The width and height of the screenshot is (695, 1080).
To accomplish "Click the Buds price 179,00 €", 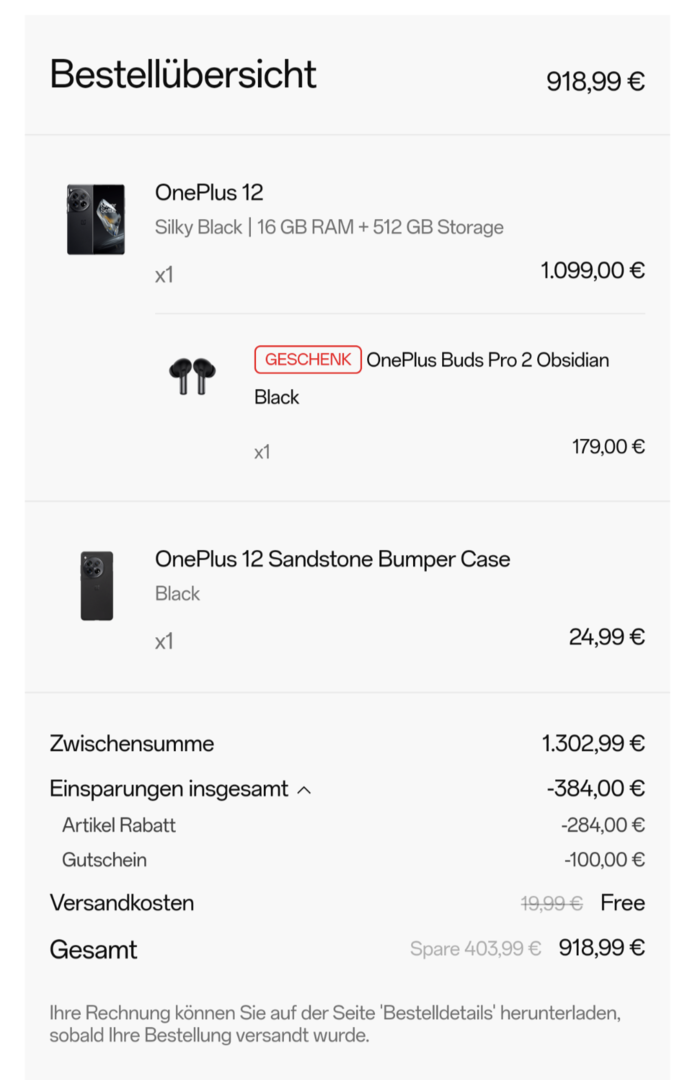I will point(608,447).
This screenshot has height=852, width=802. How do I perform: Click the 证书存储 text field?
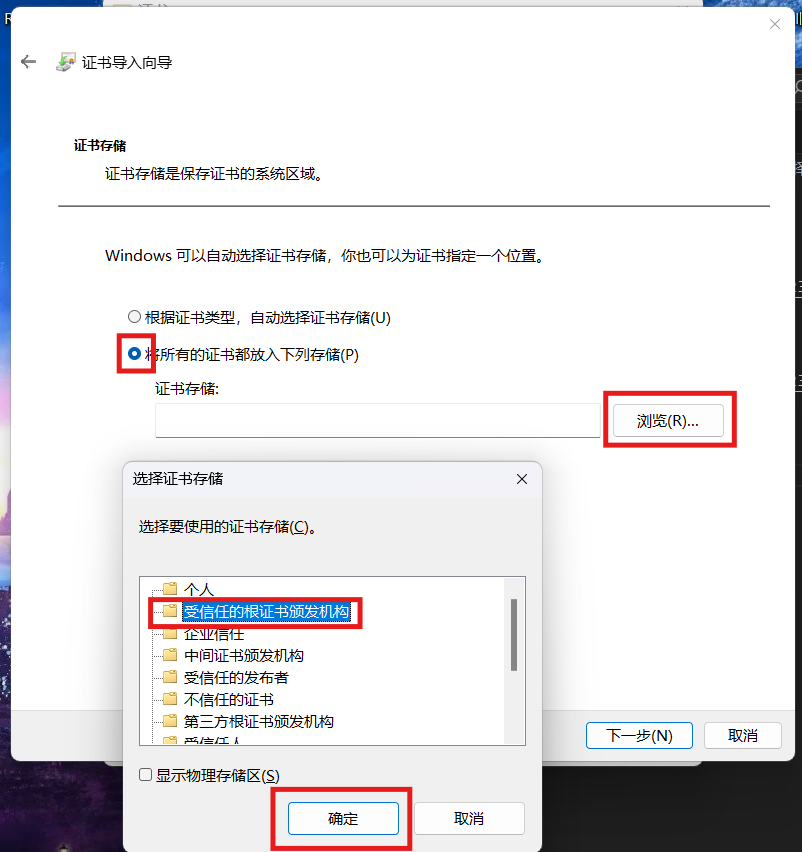click(378, 420)
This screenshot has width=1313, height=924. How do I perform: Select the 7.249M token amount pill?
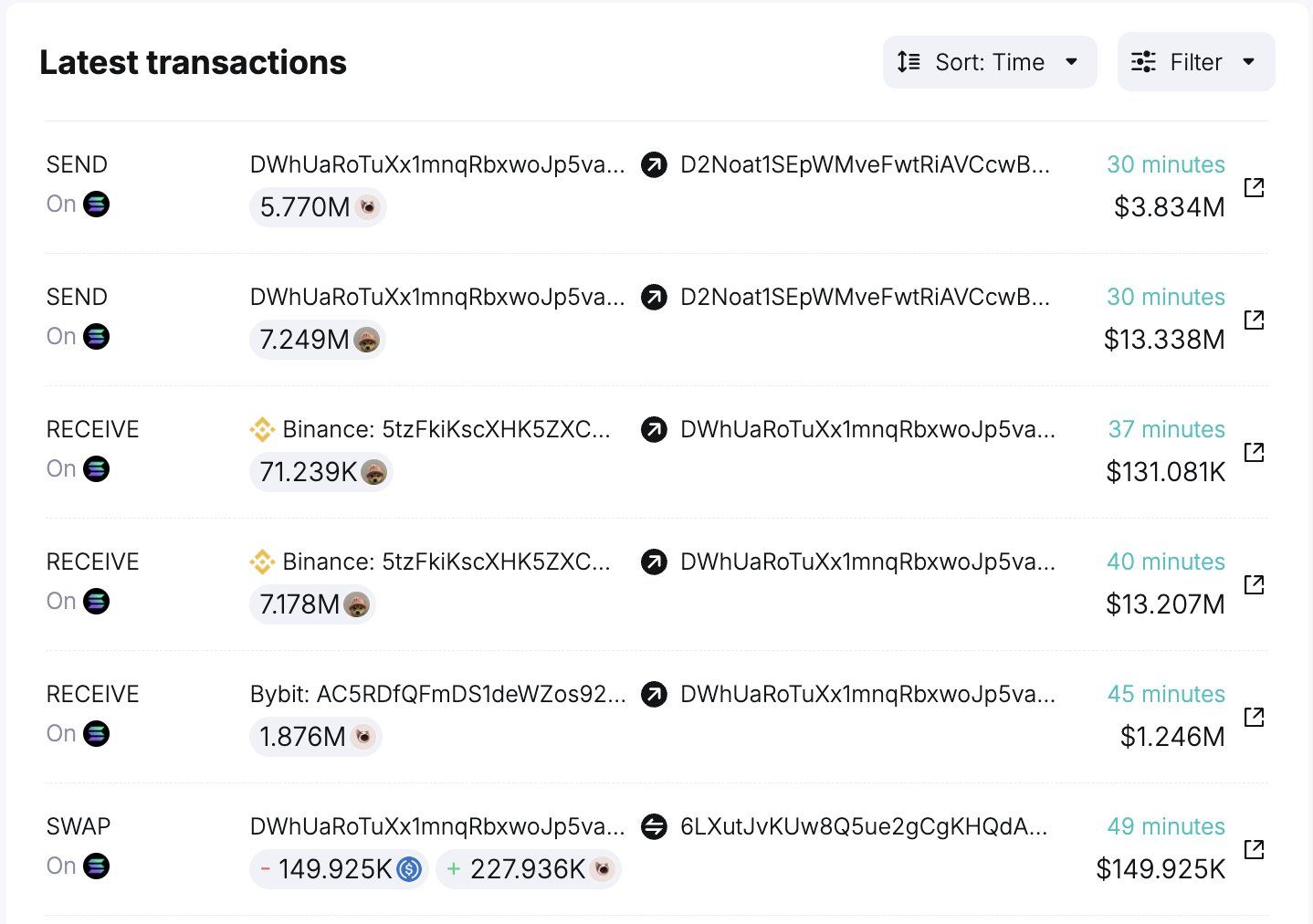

------------------------------

_TASK TO CARRY OUT:_ The copy runs from the line containing "This screenshot has height=852, width=802." through the last line of the material, both ends included. Reproduce those lines exactly and drop the pictures.

_WRITTEN ANSWER:_
This screenshot has height=852, width=802. How do I perform: Click the 证书存储 text field?
click(378, 420)
This screenshot has width=1313, height=924. How do I perform: Select the 7.249M token amount pill?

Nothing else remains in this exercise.